For those that do not have time to read the whole thing, #29 is worth quoting:
"Stuart Kurtz (University of Chicago, 2050, P!=NP) [on wether and when proof will be found]:
Knowing Ketan Mulmuley, I live in
fear that the solution will be via algebraic geometry, and it will come soon enough that I’ll
be expected to understand it. An alternative nightmare is that the undergraduate who solves
it will publish his solution in French."
But it is by far not the only funny opinion in this paper.
Reference needed:
Once upon a time Turing Machines were my thing. But that was decades ago. Now I think I have a result that's interesting, following up on graduate school work I did way back when... but... reading such things as the P=NP prize problem definition I see that at least some terminology in the field has changed, or at least, concepts have been added. (Such as "language", if I remember rightly.) Can someone point me to sources that will allow me to translate Turing oldspeak into Turing newspeak, and vice versa?

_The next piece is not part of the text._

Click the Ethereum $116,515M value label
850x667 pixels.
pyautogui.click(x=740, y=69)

If investigating a specific result, I would recommend Wikipedia, ComplexityZoo and yes, even CSTheory.StackExchange. There are more comprehensive documents, however (re)learning a field may be an overinvestment to test a single idea.
Wikipedia won't have an entry on every specific problem, but it can come in handy if there's a general idea of what to search for. A quick investigation on "language" reveals "Formal Language" and "Model Theory" are relevant topics.

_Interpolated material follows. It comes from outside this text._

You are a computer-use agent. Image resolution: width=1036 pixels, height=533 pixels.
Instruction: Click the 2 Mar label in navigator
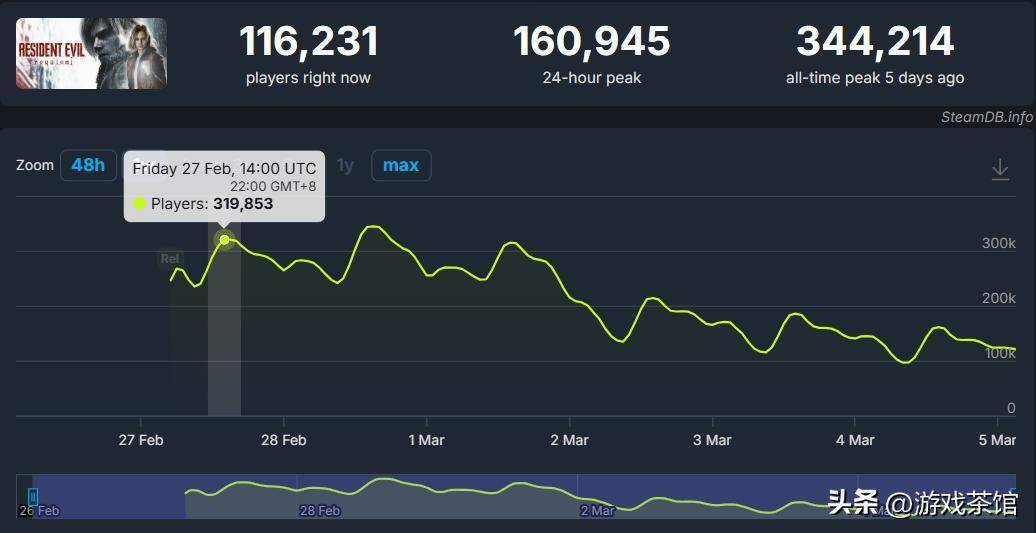tap(597, 511)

> My longest-surviving proof that NP does not
equal co-NP (about 5 years ago) survived for about 3 days and fooled some very smart people
into believing it.
Is this a path towards selecting by insidiousness of mistakes? Can we mistakenly prove something by evolving a method by which no-one can figure out what is wrong with it.
Is there a limit to how hard it is to identify a mistake in a false proof? If incompleteness keeps you up at night, how about the possibility of a proof that you can have a mistaken proof in which the mistake was provably unidentifiable.
Generally speaking, if there's a step that isn't clearly logically justified in your proof, the proof is considered wrong. So in most "normal" proof systems, this wouldn't really be a valid technique (that is, the moment someone tried to formalize it they'd run into this roadblock, and if it wasn't trivial to surmount the original proof would be thrown out). That said, there are some sequent calculi where you can do a lot of work in each step, so it might be really hard to figure out whether the step was valid; but I believe cut elimination theorems in those calculi basically assert that you can turn any valid "large step" into a (possibly very long, but finite) sequence of "small steps".
From a sociological perspective, since most mathematicians don't use formal methods for most of their proofs, there can of course be proofs that may be right, but that nobody can understand well enough to verify. The ongoing famous example here is that of Shinichi Mochizuki: http://www.nature.com/news/the-biggest-mystery-in-mathematic....
Anyway, neither of these seem too relevant to P vs. NP.
Not a lot of mention of AI for CS, even in 2002. What about (2080+, P/=NP, proof techniques completely opaque to humans).
And by that I don't mean mechanical exclusion of special cases like for map-coloring. As mentioned already, there's like a handful of people that understand the FLT proof, that situation is unlikely to improve.
An oracle is a black box that can solve a particular decision problem in O(1).
The notation means e.g. P^SAT = class of all problems that can be solved in P time with a machine that has an oracle for SAT.
It gets really ingesting because there are particular oracle machines for which P^X == NP^X.
See https://en.m.wikipedia.org/wiki/Oracle_machine for references to papers.
Also see https://en.m.wikipedia.org/wiki/Almost_surely if you don't know what with probability 1 is.
Off topic (but related to almost surely), one of my favourite theorems is Pólya's recurrence theorem which says that a simple random walk on Z^d (lattice) is recurrent for d=1,2 and transient otherwise, so if you get lost on a 1 or 2 dimensional grid, just execute a simple random walk and you'll get back to the origin almost surely! IIRC the probability of recurrence is about 34% in 3d.